In a comedic interview titled "Slim Shady vs. Marshall Mathers: THE FACE-OFF" which released on July 30, 2024, Mathers asks his alter-ego "Also, what's your fucking weird obsession with Christopher Reeve?" Slim Shady responds "Christopher Reeves was Superman, what are you talking about? I'm tryna pay homage. It's funny, 'cause he was fucking Superman, he fell off a horse."

== Critical reception ==
The song was met with generally negative reviews from critics. Ben Devlin of MusicOMH wrote "It certainly sounds like a reject from one of Eminem's worst albums [Encore], emphasizing the backward-looking, tedious approach of this record, and the song has no cultural relevance decades after Reeve's life-changing accident." Jordan Bassett of NME wrote in a review of The Death of Slim Shady (Coup de Grâce), "The production is appealingly cartoonish and rubbery, from the elastic bassline that twangs through 'Brand New Dance'..." Rob Sheffield of Rolling Stone wrote, "But it's fair to say that nobody, not even his worst enemies, would have predicted that two decades later, he'd still be making Christopher Reeve jokes—in fact, he'd devote an entire song to repeating the same joke that once took him three seconds. "Brand New Dance" is sad enough in itself..."

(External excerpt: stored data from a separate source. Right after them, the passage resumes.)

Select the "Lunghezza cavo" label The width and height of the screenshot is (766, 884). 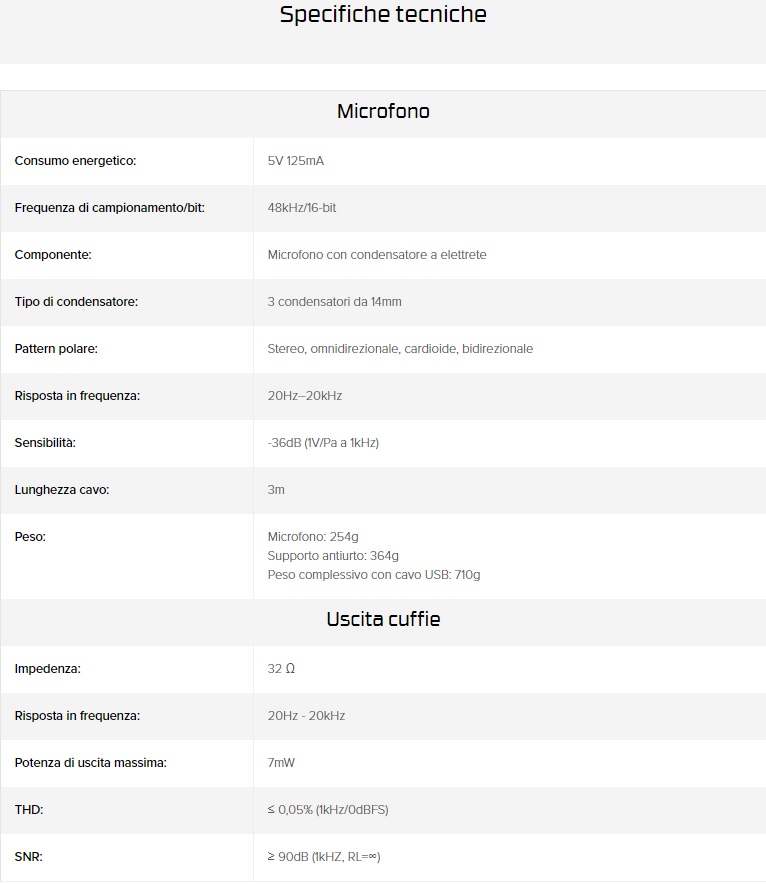click(x=62, y=490)
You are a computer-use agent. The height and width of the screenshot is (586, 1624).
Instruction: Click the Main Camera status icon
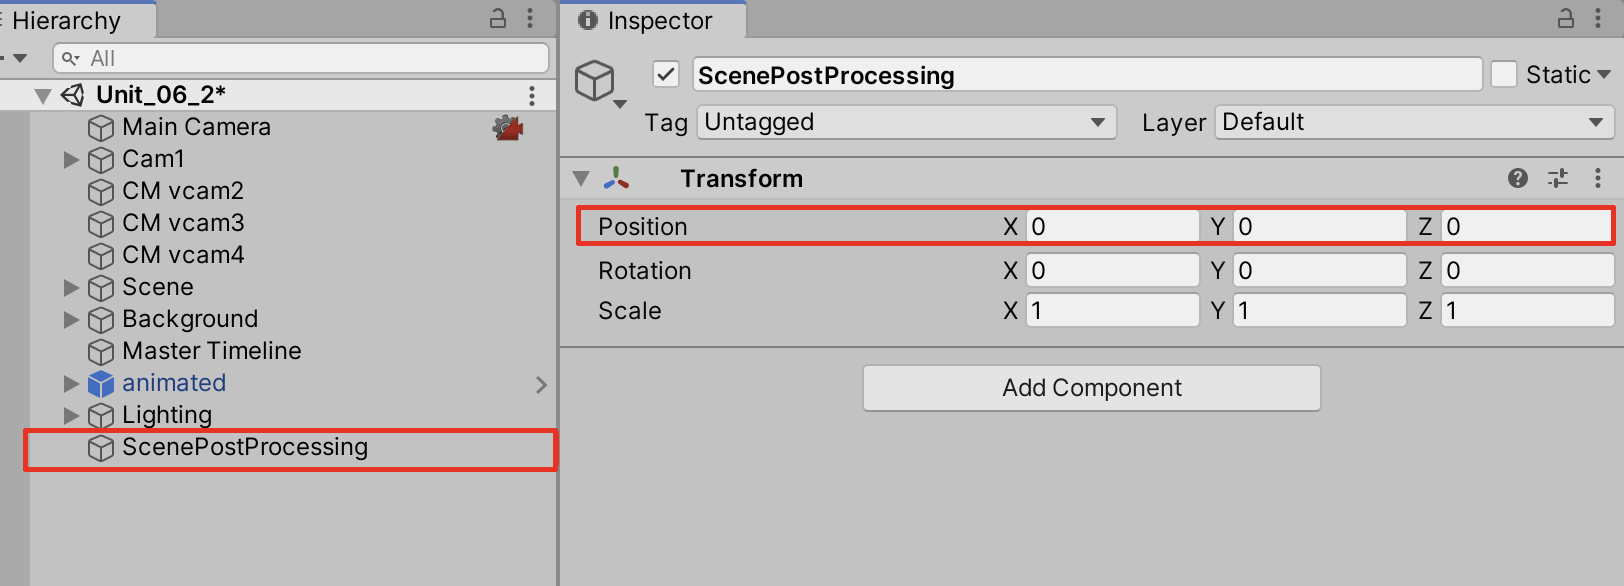pos(508,127)
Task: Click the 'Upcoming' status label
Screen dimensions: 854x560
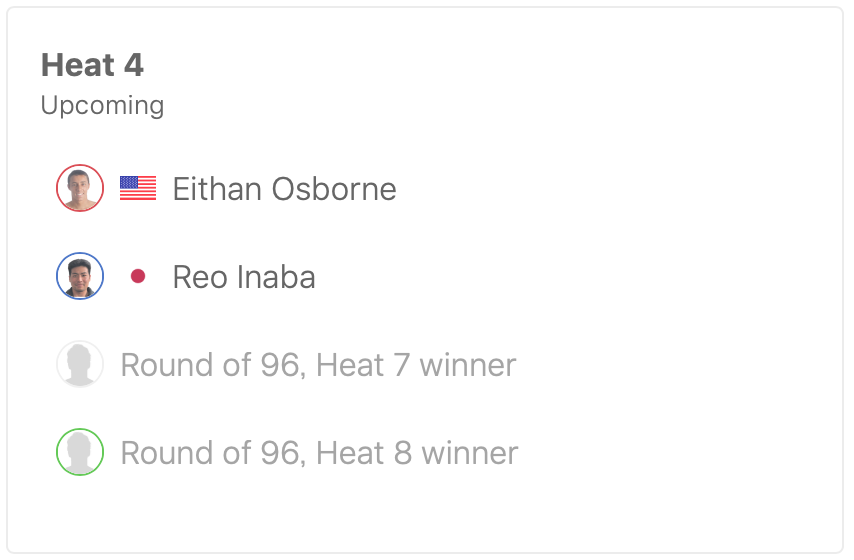Action: tap(102, 105)
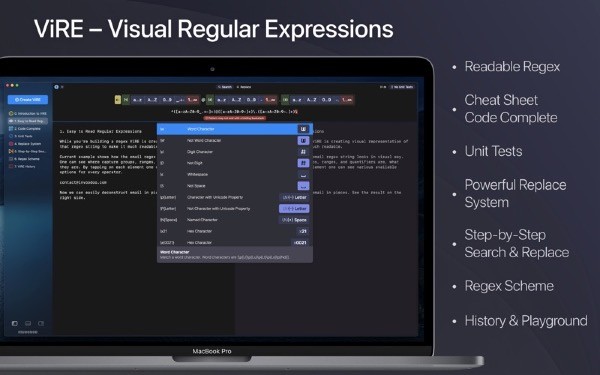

Dash Lewis of Pitchfork praised the song, writing "Despite its dated, unnecessary content, "Brand New Dance" might be the best song on [The Death of Slim Shady (Coup de Grâce)]."

== Charts ==

Chart performance for "Brand New Dance"
| Chart (2024) | Peak position |
|---|---|
| Australia (ARIA) | 21 |
| Canada Hot 100 (Billboard) | 17 |
| Global 200 (Billboard) | 24 |
| Ireland (IRMA) | 61 |
| New Zealand (Recorded Music NZ) | 18 |
| Portugal (AFP) | 85 |
| Sweden (Sverigetopplistan) | 92 |
| UK Hip Hop/R&B (OCC) | 5 |
| US Billboard Hot 100 | 25 |
| US Hot R&B/Hip-Hop Songs (Billboard) | 10 |

== Certifications ==

| Region | Certification | Certified units/sales |
| Canada (Music Canada) | Gold | 40,000^{‡} |
^{‡} Sales+streaming figures based on certification alone.